Guns on Campus?

POSTED: Thursday, May 21, 2009 - 7:00am

UPDATED: Wednesday, February 17, 2010 - 3:23pm

Students Could Bring Guns on Campus If Bill Passed

EL PASO--- In backpacks and purses, come next week some Texas university students may get the go-ahead to bring guns to school.

"Why are they going to let people carry guns here? I think it's a pretty safe campus without any guns," said UTEP freshman Teresa Urbina about the newly passed Senate Bill 1164.

The bill would allow licensed gun-owners to carry concealed guns onto college campuses.
It was an idea to make sure students are protected from massacres... like the one at Virgina Tech.
But students at UTEP only think the opposite will happen.

"Someone's going to get angry at someone else, and what's going to happen is that they're all going to start pulling out their guns and possibly hurting innocent people," said UTEP senior George Mansouraty.

The bill... as is... would only exclude teaching hospitals that are run by higher ed institutions.
It also allows private and independent schools to opt out.

We asked the UTEP police chief his thoughts on the law, but he declined to tell us what he thinks about it.

"I think it's difficult to propose or project anything in the future because the legislation as you know is pending, so it would be difficult for me to comment on it at this time," said Chief Cliff Walsh.

That bill.. is now on its way to the state house.
Their deadline to vote would be this Tuesday.

But State Rep.
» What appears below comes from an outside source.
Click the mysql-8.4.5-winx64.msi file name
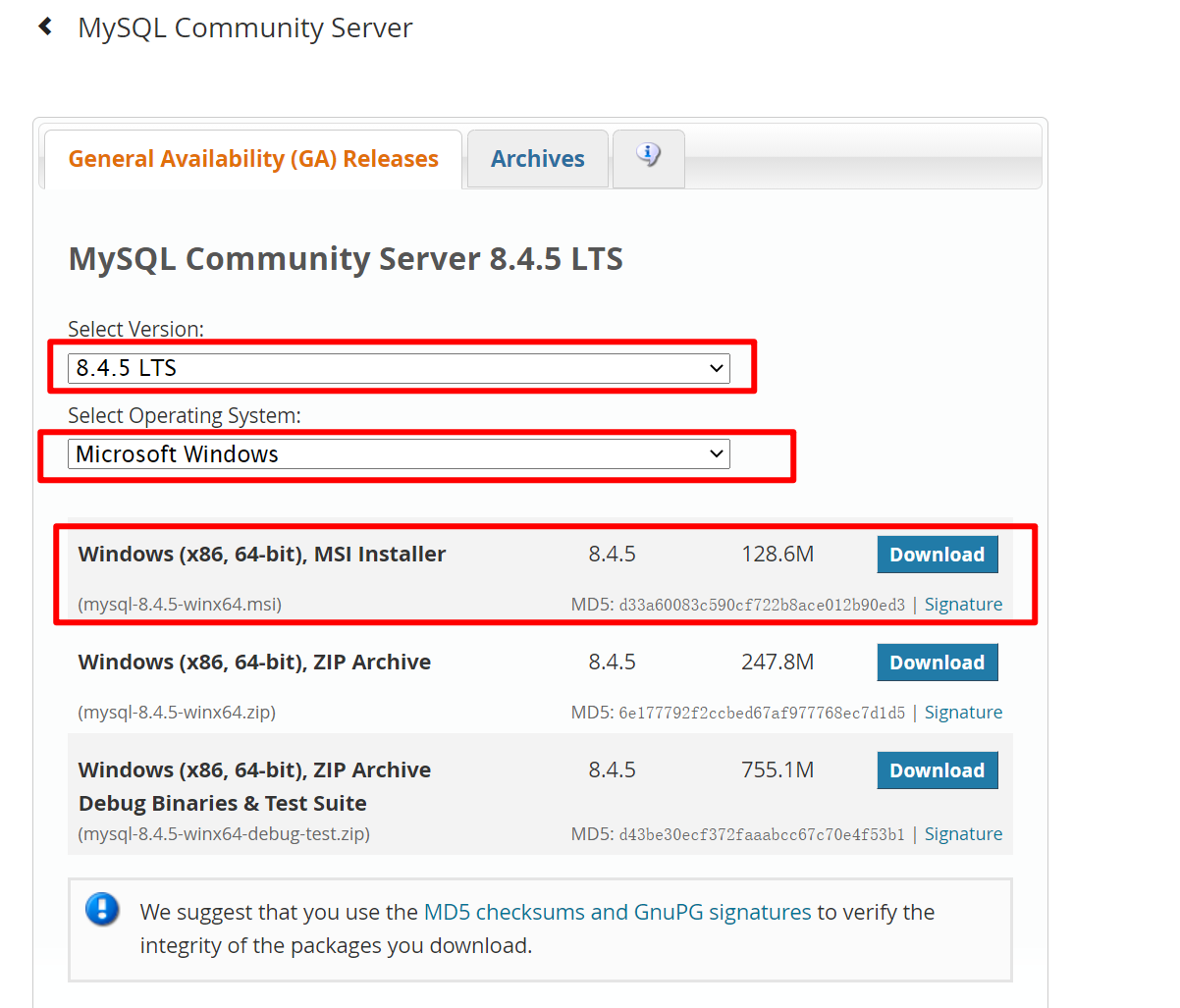 click(178, 604)

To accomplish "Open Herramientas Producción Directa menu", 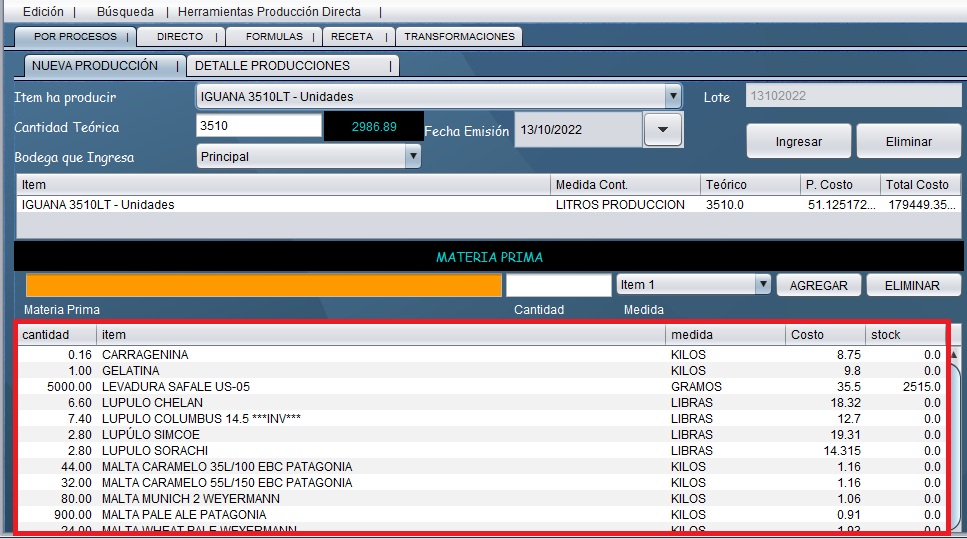I will tap(269, 11).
Marisa Marquez, D-El Paso, thinks no school should have to follow this law.

"A student population in which students are armed is just asking for more tragedy, not less. The answer to campus violence is better security, alert systems, and mental health services or referrals for enrolled students," wrote Marquez in an e-mailed statement.

But Rep. Chente Quintanilla, D-El Paso, approves of the law, saying the 21-year age limit on gun licenses will help professors and staff more than students.
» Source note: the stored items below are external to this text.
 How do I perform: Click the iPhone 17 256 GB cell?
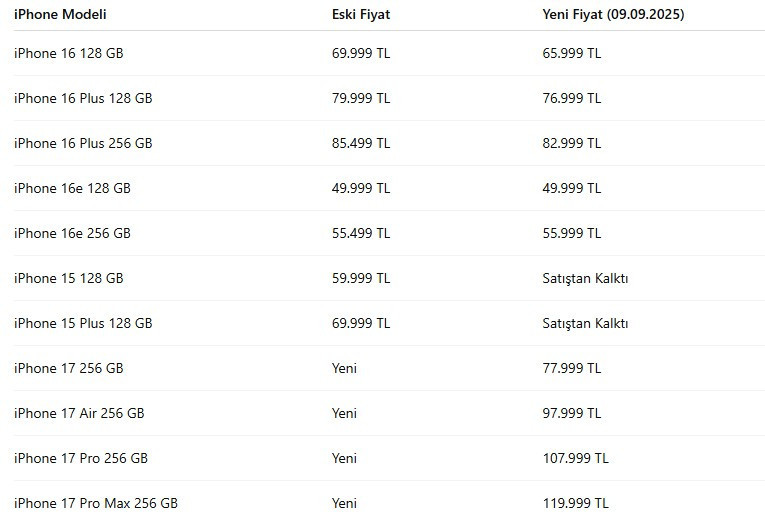click(x=69, y=368)
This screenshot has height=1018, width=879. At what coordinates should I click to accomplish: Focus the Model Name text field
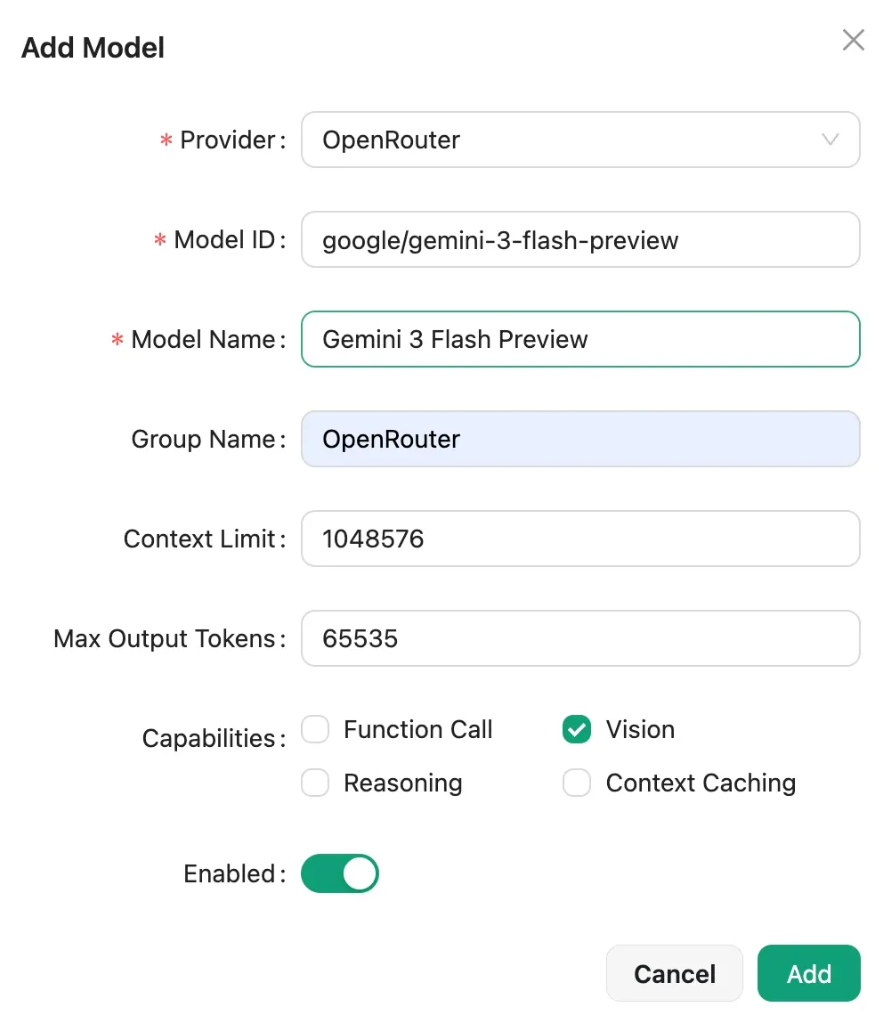[x=580, y=340]
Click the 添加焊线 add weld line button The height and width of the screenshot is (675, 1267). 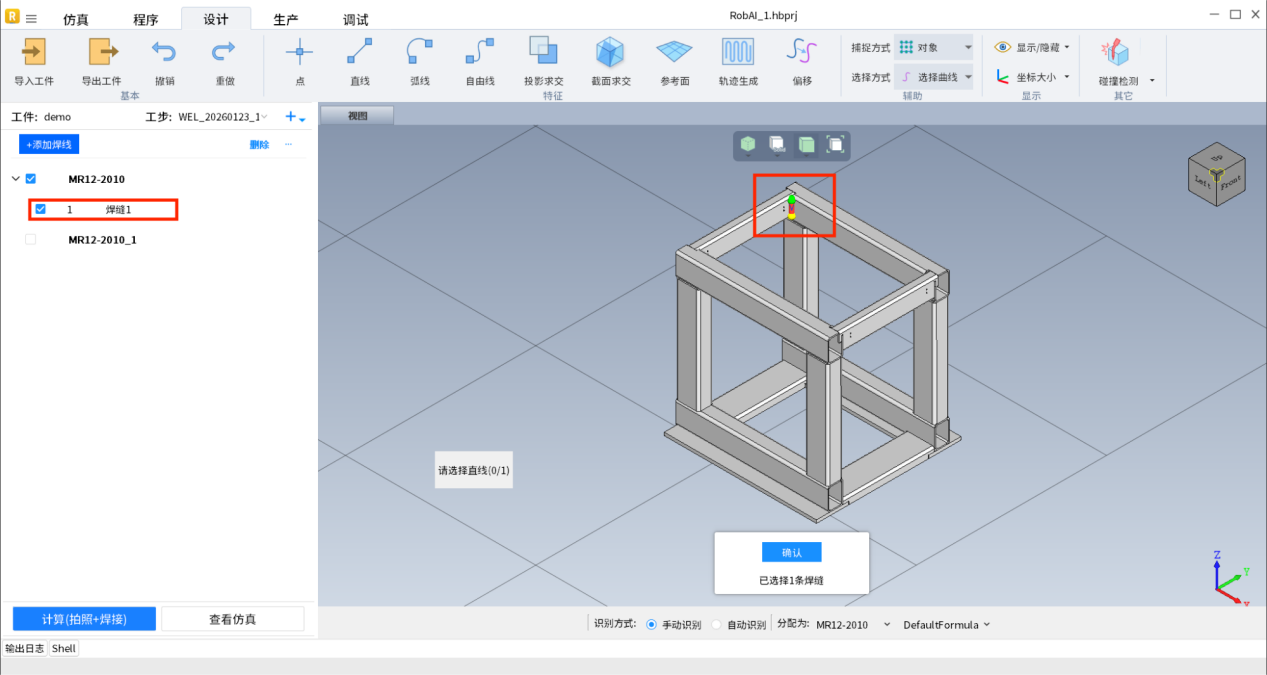[49, 145]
"I believe that a professor would have a better chance of protecting their students. I think it's a professor's duty to protect their students as best they can," said Quintanilla in a phone interview from Austin.

Rep. Joe Moody, D-El Paso, was somewhere in the middle.
"SB 1164 is an attempt to balance safety on our campuses and our second amendment rights. The bill addresses concerns about training and also places an age limit for those that could carry a gun.

I would like to see more local control, possibly letting each university's board of regents make their own decision. If and when SB 1164 makes it to the floor it should be a lively debate," said Moody in an e-mailed statement.

Rep. Norma Chavez and Rep. Joe Pickett were unavailable for comment.

Some students we spoke with hope, if passed, the bill would at least prohibit guns at events, like tailgates, where there's alcohol involved.

That provision, offered in the Senate vote, was tabled.

Yet UTEP students say, no matter what law is in place, if there's a will, there's a way for someone to attack on campus.